Although the alleged scheme by a college admissions consultant and a few dozen parents to buy seats for their children at elite universities relied on largely illegal means, it pointed out areas in the admissions process ripe for exploitation. Among them is the lower-friction process through which special admissions such as student-athletes and the children of donors are considered. It also put fresh light on the legal means by which wealth can buy advantage.
By adding more and higher-profile checks on special admissions and banning preferential treatment of donor and alumni relatives, the California legislators hope to make something like this harder to pull off in the future.
"This legislative package of college admissions reforms will ensure that there are adequate checks and balances to catch fraudsters, but more importantly to protect the sanctity of the admissions process," said Kevin McCarty, one of the lawmakers putting forward the legislation, in a statement. (Separately, Sen. Ron Wyden, a Democrat from Oregon, has said he plans to propose federal legislation ending tax breaks for donations made to an institution where a relative is being considered for admission.)

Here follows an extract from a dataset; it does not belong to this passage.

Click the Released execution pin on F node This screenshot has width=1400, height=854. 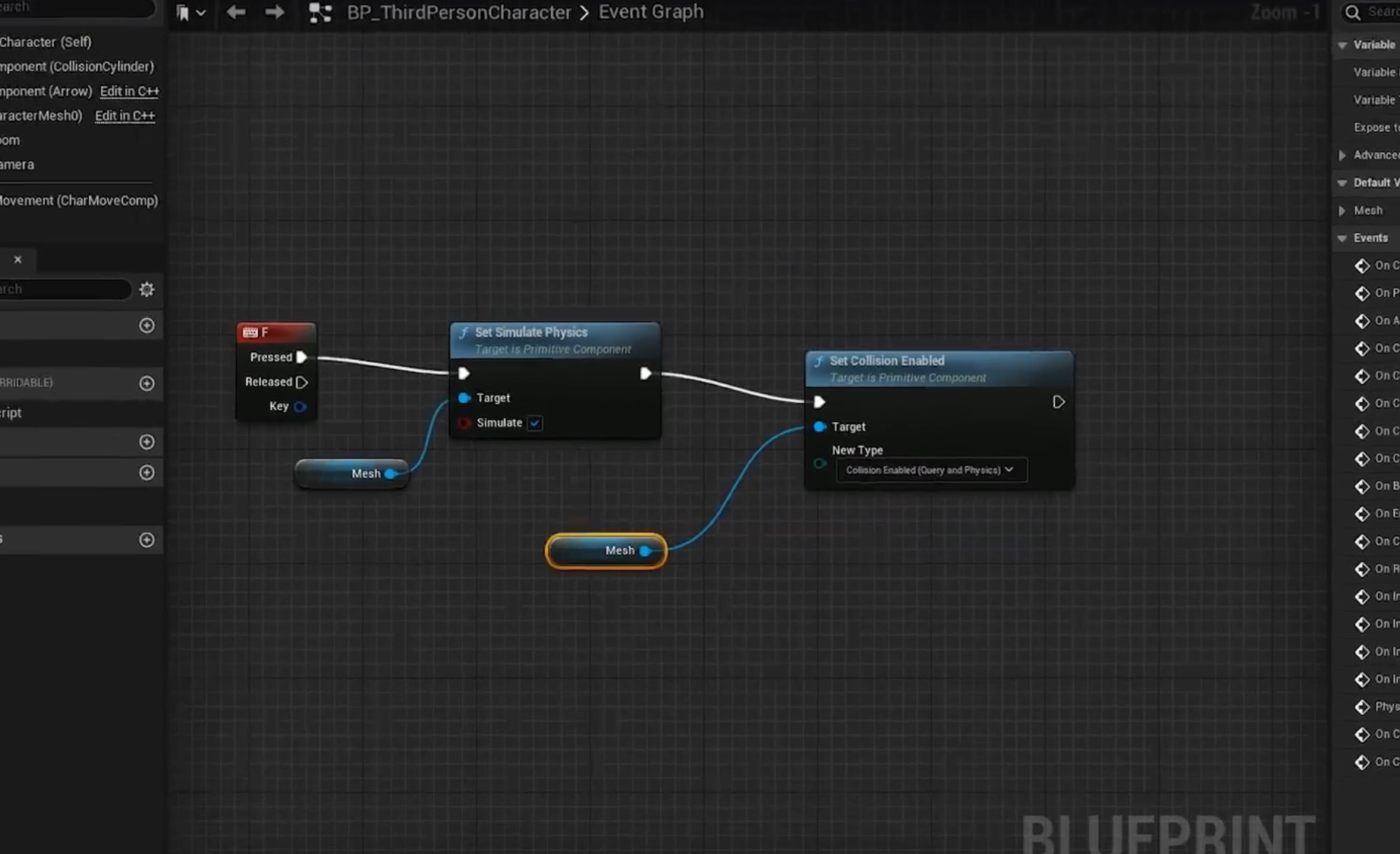pos(301,382)
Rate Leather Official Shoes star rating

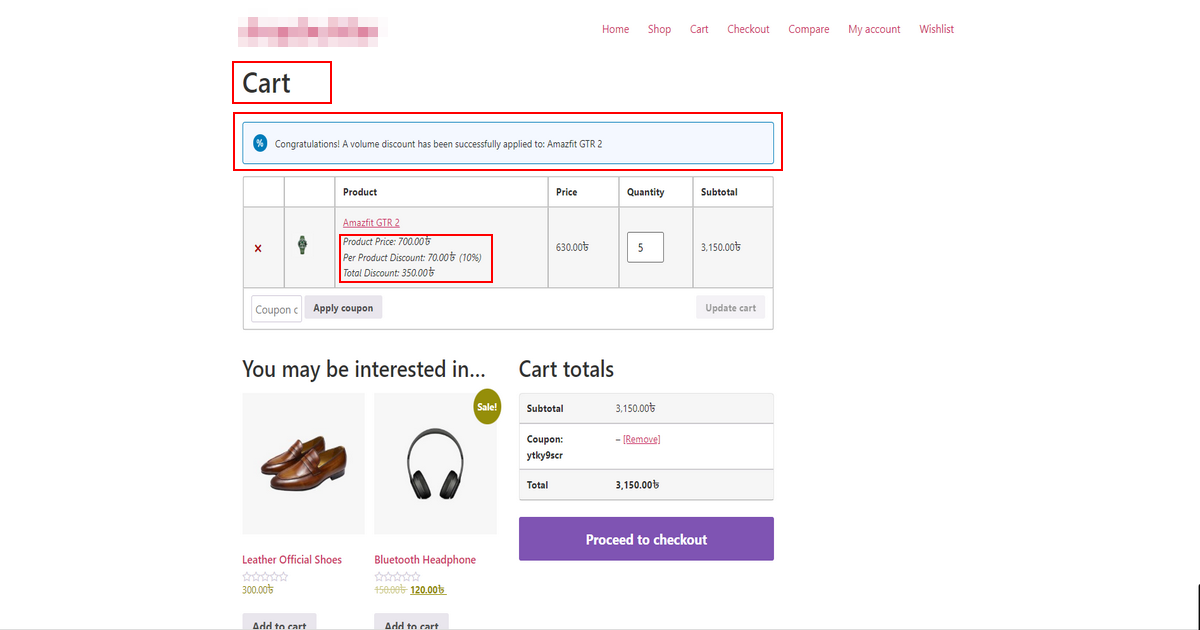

In the wake of the scandal, admissions, crisis management and legal experts cautioned colleges and universities to evaluate their own admissions processes for weak spots and to be mindful of how the alleged bribery scheme may be perceived by students already underrepresented in higher ed.
"One thing colleges need to pay really close attention to is offering a counter-narrative to (this story) because if everybody feels the system is rigged, who's the least likely to apply?" said Annie Reznik, executive director at the Coalition for College, in an interview earlier this month.
The admissions scandal also raised the perennial issue of the role of selectivity in students' college decisions, with parents paying millions to get around the ultra-low admissions rates of Georgetown, Stanford and Yale universities, among others.
Those low rates continue to be a selling point for prospective students, resulting in a chain reaction begetting more applicants and, as a result, even lower rates. That continues to be the case this admissions season, The New York Times reported. Amid the fallout over the scandal, some observers suggested colleges focus on alternatives to the hyper focus on selectivity, such as admitting more students and awarding seats based on a lottery.
Moves away from selectivity will likely be gradual. Stanford said last year it would stop promoting such data during enrollment periods, and U.S. News & World Report recently dropped acceptance rates from its popular Best Colleges ranking.